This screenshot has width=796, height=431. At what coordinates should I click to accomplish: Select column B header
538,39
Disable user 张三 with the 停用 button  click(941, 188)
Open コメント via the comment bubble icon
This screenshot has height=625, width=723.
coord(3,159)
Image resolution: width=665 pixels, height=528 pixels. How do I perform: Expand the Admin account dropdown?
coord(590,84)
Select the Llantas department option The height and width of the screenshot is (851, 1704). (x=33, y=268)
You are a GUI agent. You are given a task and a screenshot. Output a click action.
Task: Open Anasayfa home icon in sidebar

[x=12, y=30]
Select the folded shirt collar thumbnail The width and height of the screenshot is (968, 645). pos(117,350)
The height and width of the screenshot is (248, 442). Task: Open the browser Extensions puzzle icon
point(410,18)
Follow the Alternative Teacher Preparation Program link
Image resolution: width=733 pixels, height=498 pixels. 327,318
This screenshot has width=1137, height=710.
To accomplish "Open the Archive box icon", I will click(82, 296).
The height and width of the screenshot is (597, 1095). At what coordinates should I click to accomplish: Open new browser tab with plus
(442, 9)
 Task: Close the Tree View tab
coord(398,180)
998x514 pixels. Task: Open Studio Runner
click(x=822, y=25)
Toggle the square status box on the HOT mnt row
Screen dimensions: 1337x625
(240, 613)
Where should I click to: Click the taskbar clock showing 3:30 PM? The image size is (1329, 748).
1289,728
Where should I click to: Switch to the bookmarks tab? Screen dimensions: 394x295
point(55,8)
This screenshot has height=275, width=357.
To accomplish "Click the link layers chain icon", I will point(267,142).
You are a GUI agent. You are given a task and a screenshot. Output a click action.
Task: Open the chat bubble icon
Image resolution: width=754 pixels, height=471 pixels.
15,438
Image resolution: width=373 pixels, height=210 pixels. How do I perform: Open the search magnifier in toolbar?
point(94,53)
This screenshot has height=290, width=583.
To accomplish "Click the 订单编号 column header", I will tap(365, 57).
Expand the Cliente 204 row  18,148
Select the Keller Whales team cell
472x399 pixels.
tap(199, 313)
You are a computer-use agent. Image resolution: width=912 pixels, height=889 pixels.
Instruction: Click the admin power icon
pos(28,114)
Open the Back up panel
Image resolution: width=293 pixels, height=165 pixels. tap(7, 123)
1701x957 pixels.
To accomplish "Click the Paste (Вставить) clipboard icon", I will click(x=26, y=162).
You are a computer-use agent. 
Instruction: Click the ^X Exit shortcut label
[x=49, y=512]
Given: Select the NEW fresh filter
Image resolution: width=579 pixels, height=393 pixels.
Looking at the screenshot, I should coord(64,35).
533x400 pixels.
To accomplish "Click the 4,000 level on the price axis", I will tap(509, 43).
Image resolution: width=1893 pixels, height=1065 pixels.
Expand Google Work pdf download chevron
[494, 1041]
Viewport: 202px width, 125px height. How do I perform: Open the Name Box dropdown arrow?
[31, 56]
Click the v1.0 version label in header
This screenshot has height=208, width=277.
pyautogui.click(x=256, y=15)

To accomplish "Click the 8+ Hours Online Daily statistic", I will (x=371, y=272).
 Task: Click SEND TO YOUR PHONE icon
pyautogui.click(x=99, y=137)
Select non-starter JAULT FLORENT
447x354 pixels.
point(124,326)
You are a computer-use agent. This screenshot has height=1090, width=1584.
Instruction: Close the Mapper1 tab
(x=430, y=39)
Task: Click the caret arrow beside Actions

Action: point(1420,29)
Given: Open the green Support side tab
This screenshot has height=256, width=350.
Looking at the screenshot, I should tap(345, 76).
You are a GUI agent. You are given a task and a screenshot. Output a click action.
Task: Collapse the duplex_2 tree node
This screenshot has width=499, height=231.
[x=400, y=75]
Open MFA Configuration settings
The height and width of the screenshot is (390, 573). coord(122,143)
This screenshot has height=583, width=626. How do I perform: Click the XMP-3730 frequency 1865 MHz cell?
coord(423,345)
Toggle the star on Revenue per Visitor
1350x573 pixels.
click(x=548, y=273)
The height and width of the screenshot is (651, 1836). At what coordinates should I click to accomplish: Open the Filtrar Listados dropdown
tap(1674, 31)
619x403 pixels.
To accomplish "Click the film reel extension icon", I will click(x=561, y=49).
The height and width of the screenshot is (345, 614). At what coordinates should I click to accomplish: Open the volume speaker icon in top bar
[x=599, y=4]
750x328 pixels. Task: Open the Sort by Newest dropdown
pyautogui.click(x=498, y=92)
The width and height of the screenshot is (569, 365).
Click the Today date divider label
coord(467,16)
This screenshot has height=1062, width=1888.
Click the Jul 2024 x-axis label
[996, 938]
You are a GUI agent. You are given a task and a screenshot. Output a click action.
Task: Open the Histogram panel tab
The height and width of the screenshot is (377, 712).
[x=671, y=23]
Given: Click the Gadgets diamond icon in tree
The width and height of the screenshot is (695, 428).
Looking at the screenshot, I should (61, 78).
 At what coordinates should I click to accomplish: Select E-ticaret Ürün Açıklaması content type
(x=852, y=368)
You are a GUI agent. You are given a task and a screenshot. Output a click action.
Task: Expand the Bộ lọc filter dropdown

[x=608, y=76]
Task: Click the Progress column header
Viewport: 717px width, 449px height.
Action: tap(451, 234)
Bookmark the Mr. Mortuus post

Aim:
Copy out the material from the line with "Given: Click the Gadgets diamond icon in tree" up to and including the line with "Action: tap(451, 234)", swapping "Progress" for "Status" and leaving everything else unchanged. Give only those lines.

Answer:
Given: Click the Gadgets diamond icon in tree
The width and height of the screenshot is (695, 428).
Looking at the screenshot, I should (61, 78).
 At what coordinates should I click to accomplish: Select E-ticaret Ürün Açıklaması content type
(x=852, y=368)
You are a GUI agent. You are given a task and a screenshot. Output a click action.
Task: Expand the Bộ lọc filter dropdown

[x=608, y=76]
Task: Click the Status column header
Viewport: 717px width, 449px height.
Action: tap(451, 234)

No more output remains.